John McCain, Legal Historian

As McCain claims, judges are indeed "unaccountable" to voters. That is precisely why they are well-situated to serve to hold the executive branch accountable for its abuses and incompetence.
This post was published on the now-closed HuffPost Contributor platform. Contributors control their own work and posted freely to our site. If you need to flag this entry as abusive, send us an email.

Here's John McCain's initial reaction to the Supreme Court's decision in the Guantánamo detainees case, Boumediene v. Bush, on Thursday, the day of the decision:

"It obviously concerns me . . . but it is a decision the Supreme Court has made. Now we need to move forward. As you know, I always favored closing of Guantánamo Bay and I still think that we ought to do that."
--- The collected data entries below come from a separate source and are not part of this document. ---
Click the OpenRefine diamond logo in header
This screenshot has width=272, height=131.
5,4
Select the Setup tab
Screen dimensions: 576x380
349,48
"The Supreme Court yesterday rendered a decision which I think is one of the worst decisions in the history of this country."

Wow! I guess the old boy gets pretty cranky after a good night's sleep. He also is astonishingly ignorant about American legal culture. Here's a suggested top three list of the worst decisions in American history for his perusal:

1. Dred Scott v. Sandford (1857): Case overturning the Missouri Compromise, and thereby precipitating the Civil War, which (to paraphrase Scalia's dissent yesterday) "almost certainly cause[d] more Americans to be killed" than would have happened otherwise. Declared a slave despite having been brought through free soil by his master, Scott was returned as property to his master's widow, who married an abolitionist running for office. Embarrassed, the abolitionist returned Scott to his previous slaveowners, who set him free nine months before his death - a luckier man than the five Guantánamo detainees who've died in custody. Holding that blacks "had no rights which the white man was bound to respect," the Court found Scott was not a "citizen" of the United States within the meaning of the federal Constitution. (Bonus worst-decision-ever points: the Court misspelled the name "Sanford" in the opinion.)

Lesson not learned: All people are people - and have human rights. In a recent case asking for money damages for torture and religious abuse at Gitmo--guards shaving the plaintiffs' beards and heads, deliberately interrupting during prayer time, kicking detainees' Korans, and, in one instance, throwing a copy in a toilet bucket--the court had to decide whether such religious abuse violated a law saying "government shall not ... burden a person's exercise of religion." Two judges agreed that, surely, Congress did not intend the word "person" to include nonresident noncitizens like the men at Guantánamo. Echoing Dred Scott, this interpretive turn was too much for the sole African-American judge on the panel, Janice Rogers Brown, who in a separate opinion wrote that the majority's reading of Congress' will was "at odds with [the statutory text's] plain meaning," adding "[t]here is little mystery that a 'person' is an individual human being ... as distinguished from an animal or a thing." Is that really so hard to figure out?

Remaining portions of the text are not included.